Electronic monitoring in the workplace
Polly A. Phipps
The use of electronic observation to monitor performance is a growing reality for workers who perform repetitive tasks; and some predict that professional and managerial workers will be similarly observed in the future. According to John R. Aiello and Kathryn J. Kolb, writing in the 1995 Journal of Applied Psychology Vol. 80), research studies link electronic monitoring with increased stress, decreased job satisfaction, feelings of social isolation, and belief that quantity is more important than quality. The increased stress is often attributed to changes in job design, increases in workload, loss of control over job performance, and loss of social support.
Aiello and Kolb hypothesize that the way in which monitoring is conducted affects employee productivity and stress. In a laboratory experiment involving simple data-entry tasks, they address a number of questions, including how monitoring affects productivity and worker perceptions and whether or not the social environment moderates the effects on productivity. The authors predict that monitoring should increase performance on simple tasks and decrease it on complex tasks because simple task performance is enhanced by an audience. In addition, they speculate that individually-monitored participants will have the highest rate of performance, and those monitored at a work-group level will have a somewhat higher performance than nonmonitored participants. Aiello and Kolb suggest that the composition of the work group may affect productivity and stress. They hypothesize that individuals who work alone will perform at a lower rate than individual participants in the presence of others–either strangers or members of a cohesive work group, and that the latter will be the most productive and experience less stress than lone individuals or anonymous groups, due to social support.
The experimental results show that high-ability participants (those with high baseline scores) who are monitored perform at a high rate, while similarly monitored low-ability participants (low baseline scores) perform at a lower rate. This occurs regardless of whether the monitoring is at the individual or workgroup level. Because baseline scores are a measure of preexisting skill, performance indicates that “fast workers get faster, and slower workers get slower.” Aiello and Kolb conclude that productivity increases only when workers have mastered the task and suggest that monitoring may lead to poorer performance and a longer learning curve among those who are still learning their job.
The authors find limited evidence that working in groups affects productivity, because group members are not more productive than participants who work alone. However, work groups may be an effective strategy to reduce stress of monitoring, as individually monitored participants report the most stress, nonmonitored the least, and group monitored, intermediate stress levels. Aiello and Kolb point out that monitoring appears to induce feelings of stress independent of changes in job design and loss of social support, as all participants in the study were exposed to the same job elements.
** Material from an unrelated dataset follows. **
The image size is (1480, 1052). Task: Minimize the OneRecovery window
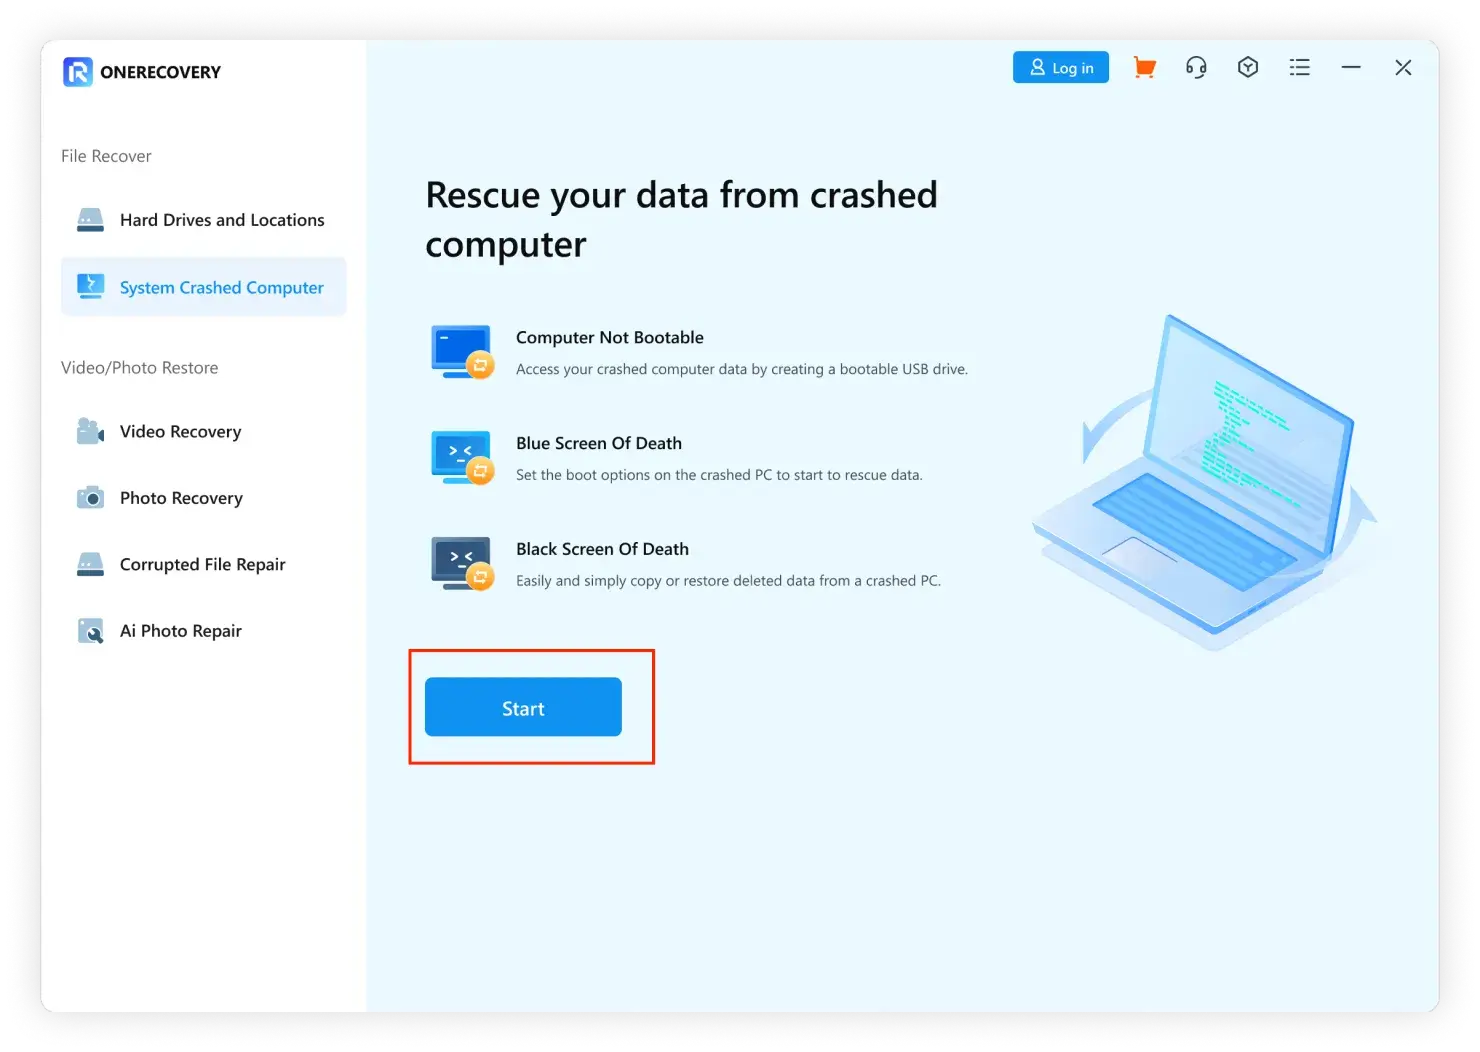(1351, 68)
There are a number of factors unmeasured in this study that may moderate the effect of monitoring on workers, for example, a punitive or supportive organizational climate, employee involvement in adopting and implementing monitoring systems, and how rewards from increased productivity are distributed. The authors suggest research should be undertaken on these subjects and caution that it is beyond the scope of their study to assess the cumulative effects of being subject to electronic observation.